Social media changed all that, said Robert Castellucci, president of RoomSync, an app that surveys users about their major, neatness, bedtimes, and likelihood of having visitors. The site also includes an “about me” space where students can describe themselves and include their Twitter and Instagram handles.
“Prior to Facebook, you’d fill out a piece of paper and the housing administrator would match you,” Castellucci said. “But once Facebook came to be, instead of giving the roommate a call, you’d check them out on Facebook, so now, all of a sudden, you get an idea of who they are, and you call the housing office and say, ‘I want a new roommate.’”
‘They see a picture on Facebook and all of a sudden they can’t live with this person.’
Considering that many kids get social media accounts when they’re 13, or younger, the class of 2018 has been warned for years about posting risqué pictures or unsavory sentiments that might someday turn off college admissions officers or future employers.
Now there’s a new group of judges: their soon-to-be college peers. And they’re known to be judgmental. In Brookline, Christophe Hiltebrandt-McIntosh realized that his Facebook page — which he had basically ignored since freshman year in high school — might make him look like “an alien with no friends.”
So before any future classmates from the University of California Davis could check him out, he sent Facebook friend requests to real-world pals. “A couple of them were like, ‘What the hell is this?’ ” he said. “But when I explained, they understood.”
That type of scenario has some concerned. They fear that for all its popularity, leaving roommate selection to students puts social pressure on kids before college begins and could marginalize students who are less socially adept, lack lively online personalities, or are in some other way “different.”
“You create this strange dynamic of stratification,” said sociologist Dalton Conley, a professor at New York University. There is “an in-group and an out-group — the remainders.”
Conley, who was among those who successfully advocated for NYU to stop allowing freshmen to select their roommates, feared that kids who were socially “pre-connected” could “segregate” themselves, and leave others out of the group.
NYU changed its policy in the fall of 2013, “[S]o all incoming NYU freshmen could begin their college education on the same playing field,” Philip Lentz, the school’s director of public affairs, wrote in an e-mail. “This policy reflects NYU’s value that students should network across geographic differences.”
At Harvard, differences between roommates are similarly encouraged. “Meeting other students from different backgrounds, and thereby being deeply exposed to different ways of life and thought, is one of the most important aspects of a Harvard College education,” said Jeff Neal, director of university communications, in an e-mail. “[T]he College deliberately matches incoming first-year students with peers from different backgrounds, taking care, of course, to also promote basic personal compatibility.”
At UMass, incoming freshman can be matched by the school or choose their own roommates, a route taken by more than 40 percent.
Dawn Bond, director of student services at UMass Amherst, does not know whether the process leads to greater happiness, but she advises students who are worried about making the choice themselves to let the school do it for them.

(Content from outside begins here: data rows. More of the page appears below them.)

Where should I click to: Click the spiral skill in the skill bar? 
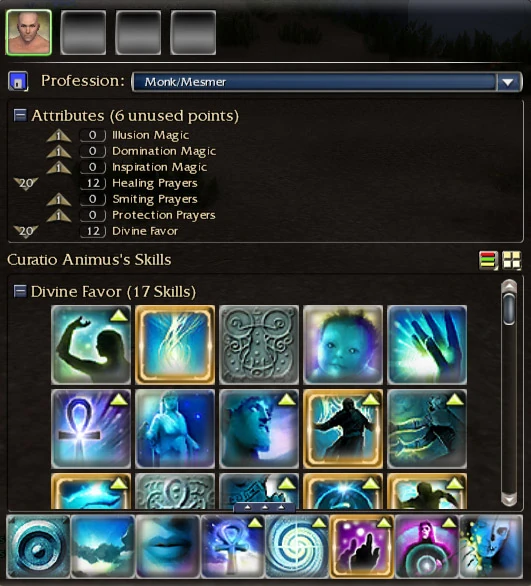click(297, 546)
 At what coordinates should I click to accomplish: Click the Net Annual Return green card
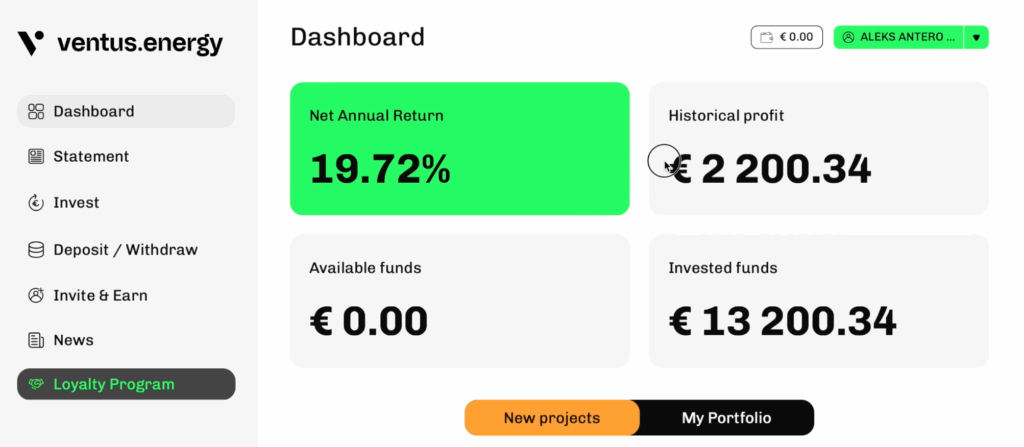click(x=459, y=148)
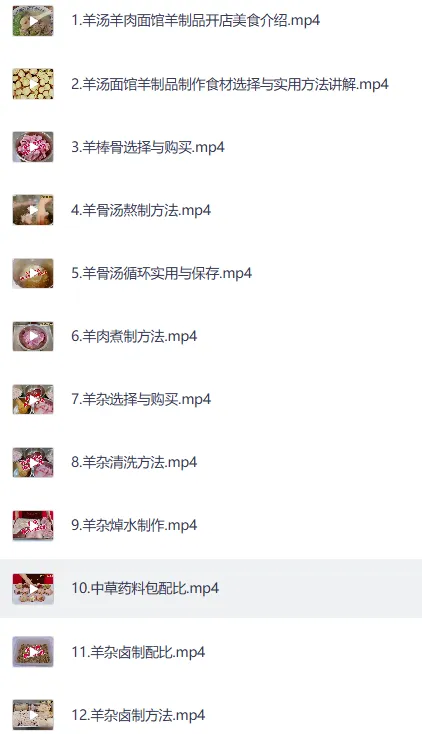Click play icon on 10.中草药料包配比 thumbnail

33,589
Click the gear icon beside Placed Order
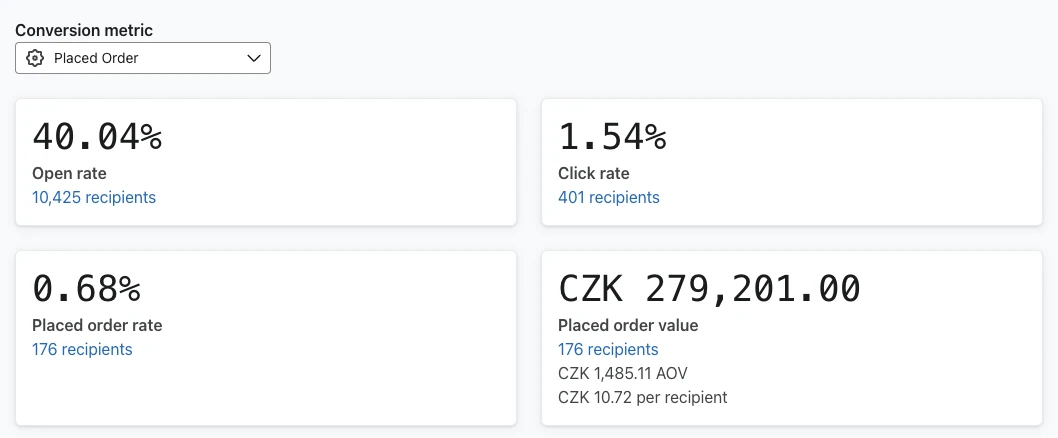 [34, 58]
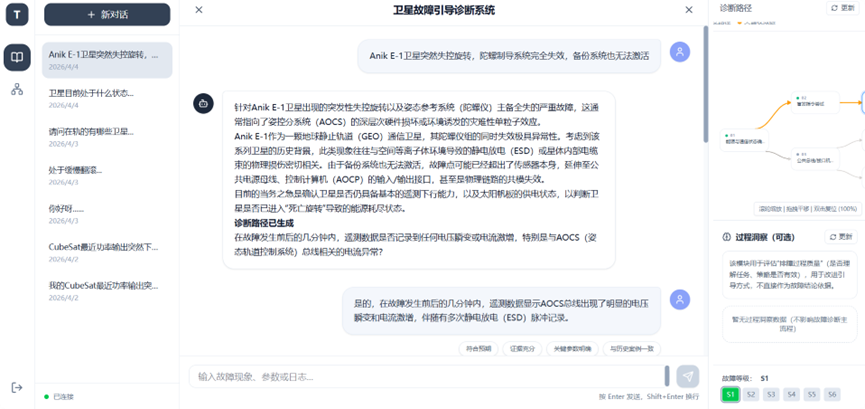Select fault level S1
Screen dimensions: 865x409
(730, 394)
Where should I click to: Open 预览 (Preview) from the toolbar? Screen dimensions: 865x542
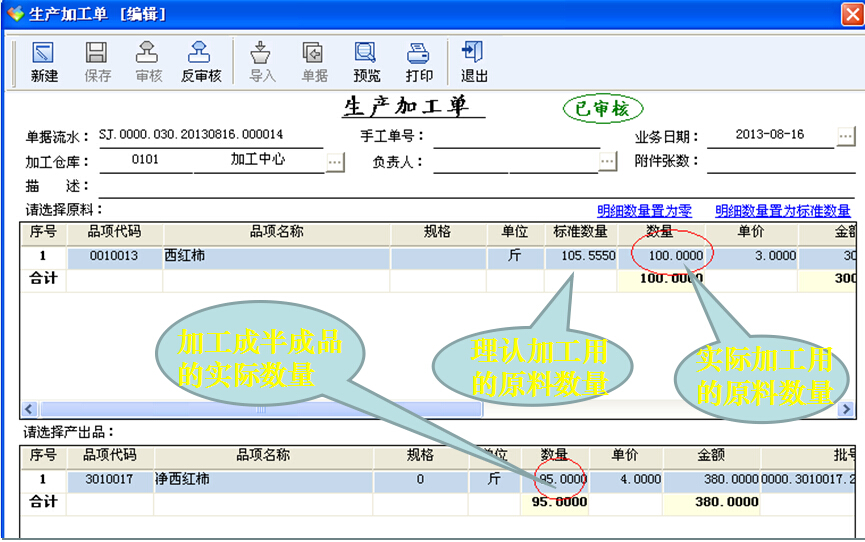click(366, 61)
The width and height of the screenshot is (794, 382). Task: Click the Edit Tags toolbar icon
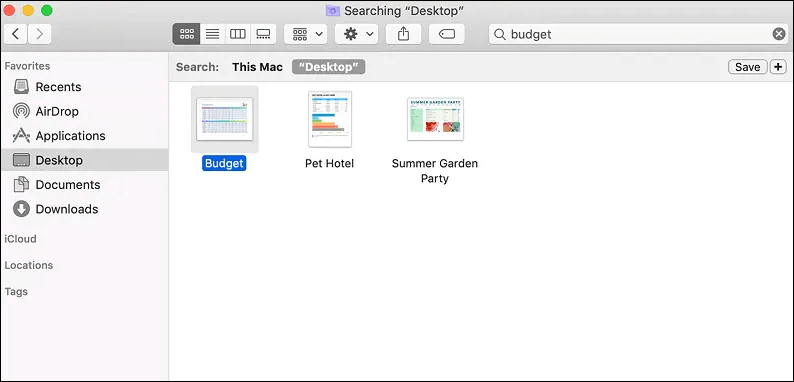(447, 34)
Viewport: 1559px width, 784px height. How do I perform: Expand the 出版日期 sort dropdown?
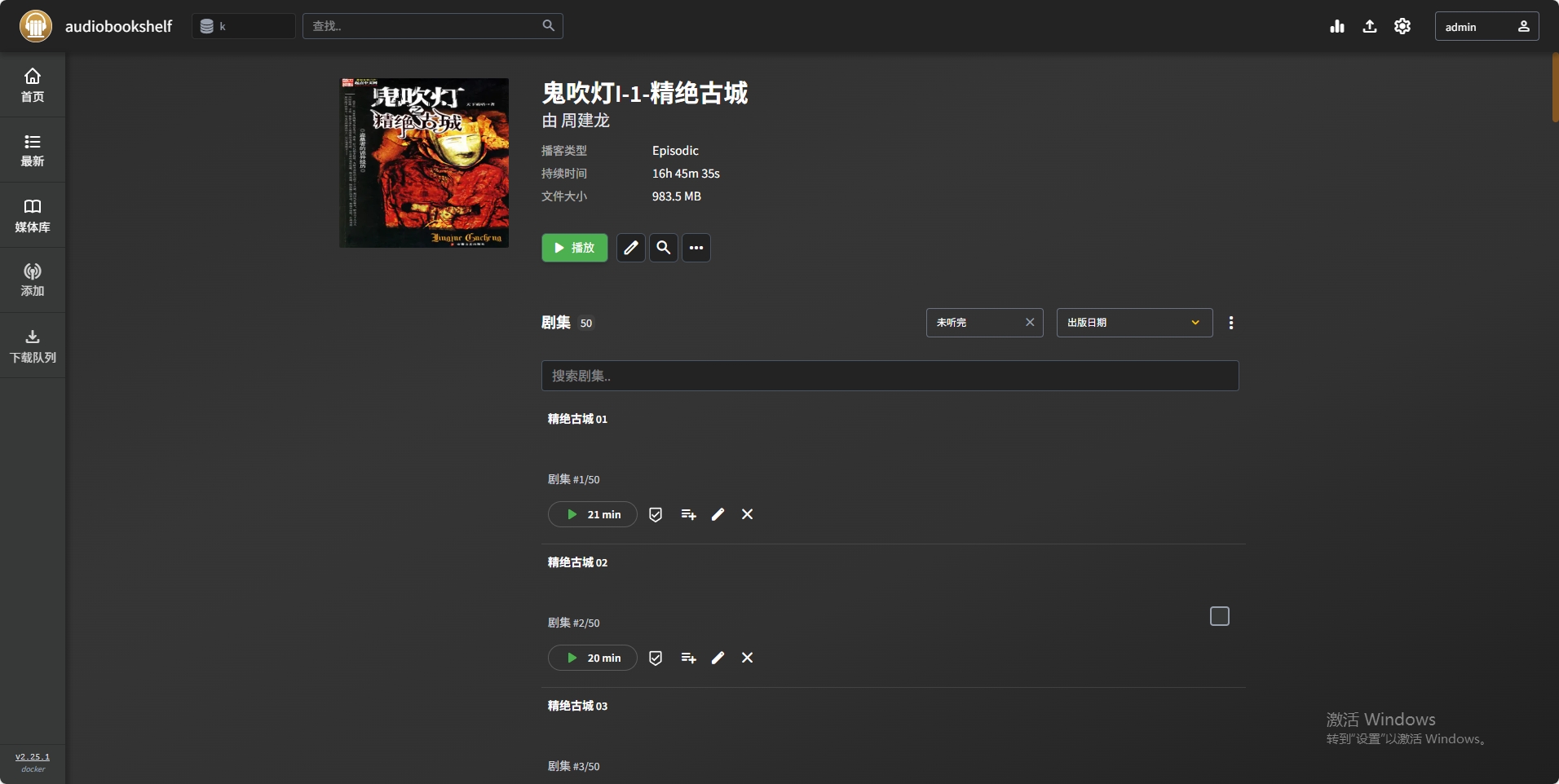pos(1134,323)
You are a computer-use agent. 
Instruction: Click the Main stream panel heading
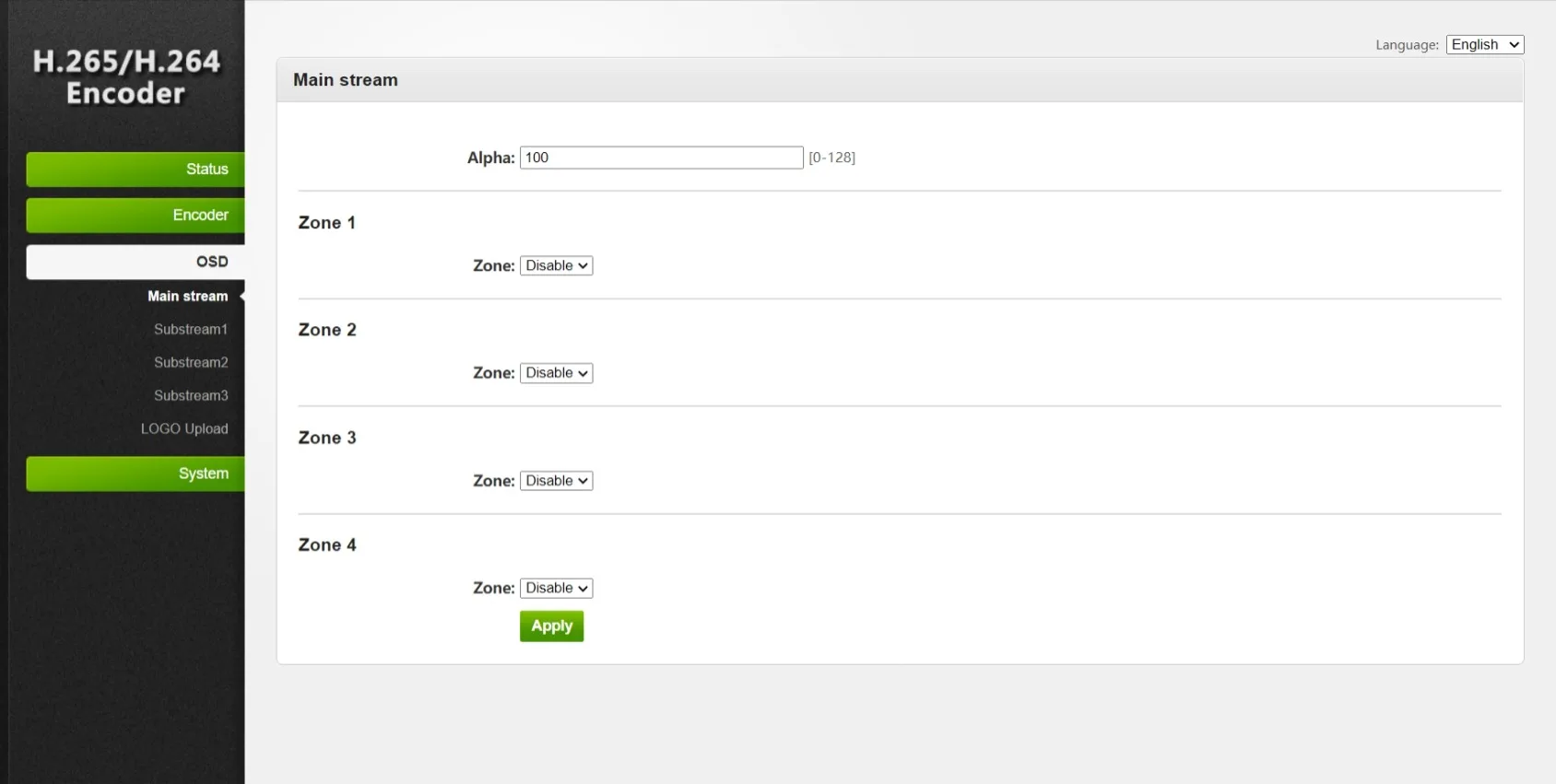(x=346, y=80)
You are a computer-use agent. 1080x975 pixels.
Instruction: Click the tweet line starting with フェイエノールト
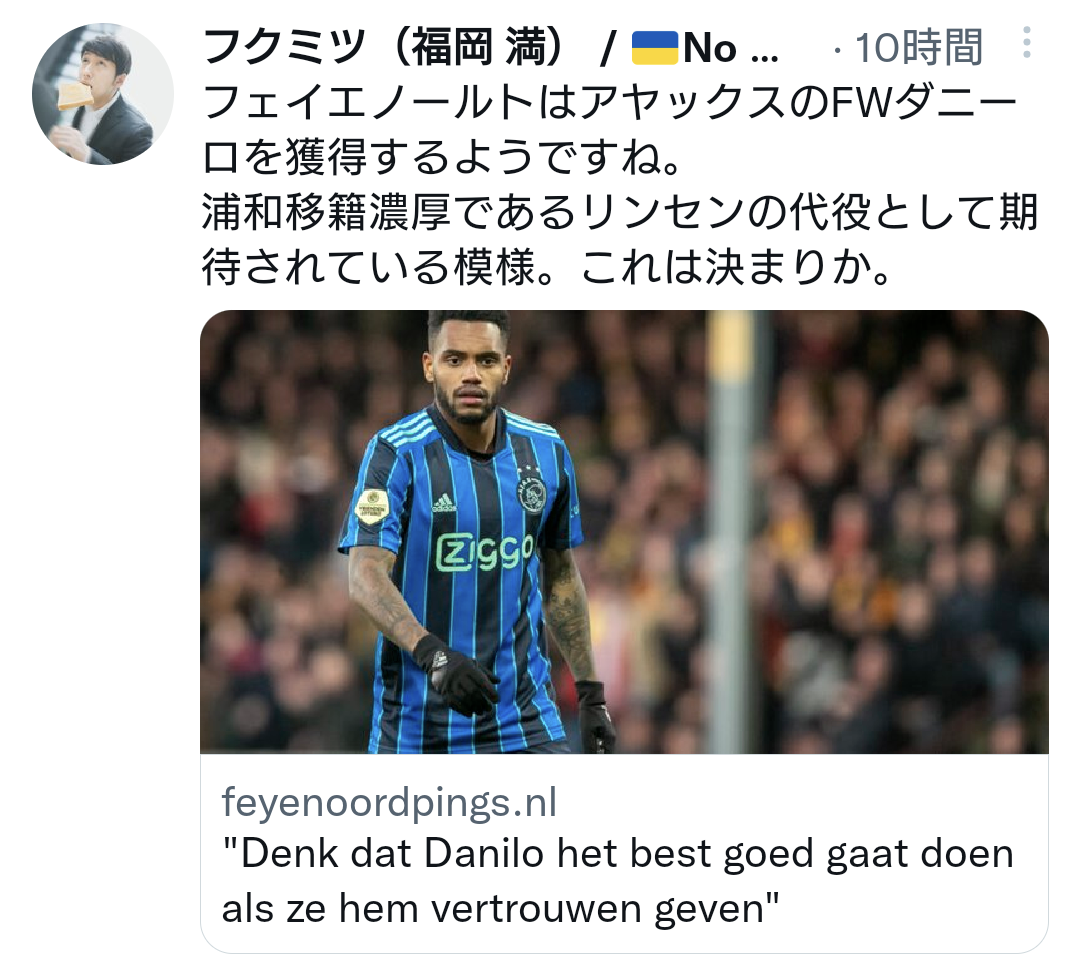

Inevitably, she said, some students (and parents) go online to check out an assigned roommate, make assumptions, and then call seeking a room change. “They see a picture on Facebook and all of a sudden they can’t live with this person,” she said.
Meanwhile, with many colleges starting in about one month, Carolyn Margulies, a rising Tufts freshman from Florida, is getting ready to meet — in person — a roommate she knows mainly from Facebook.
But she’s not expecting any surprises, because both of them understand the importance of honesty. “With online dating, you can get away with pretending to love puppies because after you meet the person you don’t have to go on a second date,” she said.
“But with a roommate, you’re going to be living with them for the entire first year.”